Ne Unques Seise Que Dower

This historical legal defense, originating from Law French, literally translates to "never seised of a dowable estate." It was a plea used in a dower action, which was a legal claim made by a widow to secure her traditional right to a life interest in a portion of her deceased husband's real property.

When a widow brought a dower action, the person defending against her claim (often the new owner of the property or the husband's heir) could use ne unques seise que dower as a general denial. This defense asserted that the deceased husband, at no point during the marriage, possessed the property with the specific type of ownership (known as "seisin") that would legally entitle his widow to dower. Essentially, it argued that the husband's interest in the property was never sufficient to create a dower right for his wife.

Here are some examples illustrating this defense:

  • Example 1: Leasehold Interest

    Imagine a scenario in the 18th century where a man, Mr. Henderson, held a long-term lease on a valuable farm for 99 years. He lived there with his wife, Mrs. Henderson, and managed it as if it were his own. Upon Mr. Henderson's death, Mrs. Henderson attempted to claim dower rights over the farm, believing she was entitled to a portion of its income for life. However, the true owner of the land (the landlord) or Mr. Henderson's heir could invoke ne unques seise que dower. The defense would argue that Mr. Henderson never actually *owned* the farm in fee simple (the highest form of ownership that could be inherited); he merely had a leasehold interest, which was not considered a "dowable estate." Therefore, Mrs. Henderson had no legal claim to dower on that property.

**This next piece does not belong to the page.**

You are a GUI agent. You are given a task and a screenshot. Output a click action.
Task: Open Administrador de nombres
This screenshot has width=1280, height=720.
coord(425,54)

  • Example 2: Property Held in Trust

    Consider a situation where Mr. Davies, a wealthy merchant, held legal title to several properties. However, one specific estate was held by him purely as a trustee for his younger brother, Mr. Edward Davies, who was underage. Mr. Davies managed the property for his brother's benefit, but the beneficial ownership (the real economic interest) belonged to Mr. Edward. After Mr. Davies's death, his widow, Mrs. Davies, sought to claim dower on all properties legally registered in his name, including the trust estate. The defense of ne unques seise que dower would be raised for the trust property. It would be argued that while Mr. Davies had legal title, he was never "seised" of a beneficial, inheritable interest in that particular estate for himself. Since dower typically attached to property beneficially owned by the husband, Mrs. Davies's claim on the trust property would fail.

  • Example 3: Life Estate Only

    Suppose Mr. Thompson inherited a country manor from his father, but the inheritance was structured as a "life estate." This meant Mr. Thompson could live in and use the manor for the duration of his own life, but he could not sell it, and upon his death, the property would automatically pass to his eldest son (or another designated heir) directly, rather than becoming part of Mr. Thompson's general estate. When Mr. Thompson passed away, his widow, Mrs. Thompson, filed a dower action to claim a life interest in a portion of the manor. The defense of ne unques seise que dower would be applicable here. The argument would be that Mr. Thompson was never "seised" of an "estate of inheritance" in the manor – meaning he didn't own it in a way that could be passed down through his own will or general inheritance to his heirs. His interest was limited to his lifetime, and therefore, it was not a dowable estate for his wife.

Simple Definition

Ne unques seise que dower is a historical legal defense used in a dower action. It was a plea by which the current tenant of land denied that the widow's deceased husband ever legally possessed the property in a way that would entitle her to a dower interest.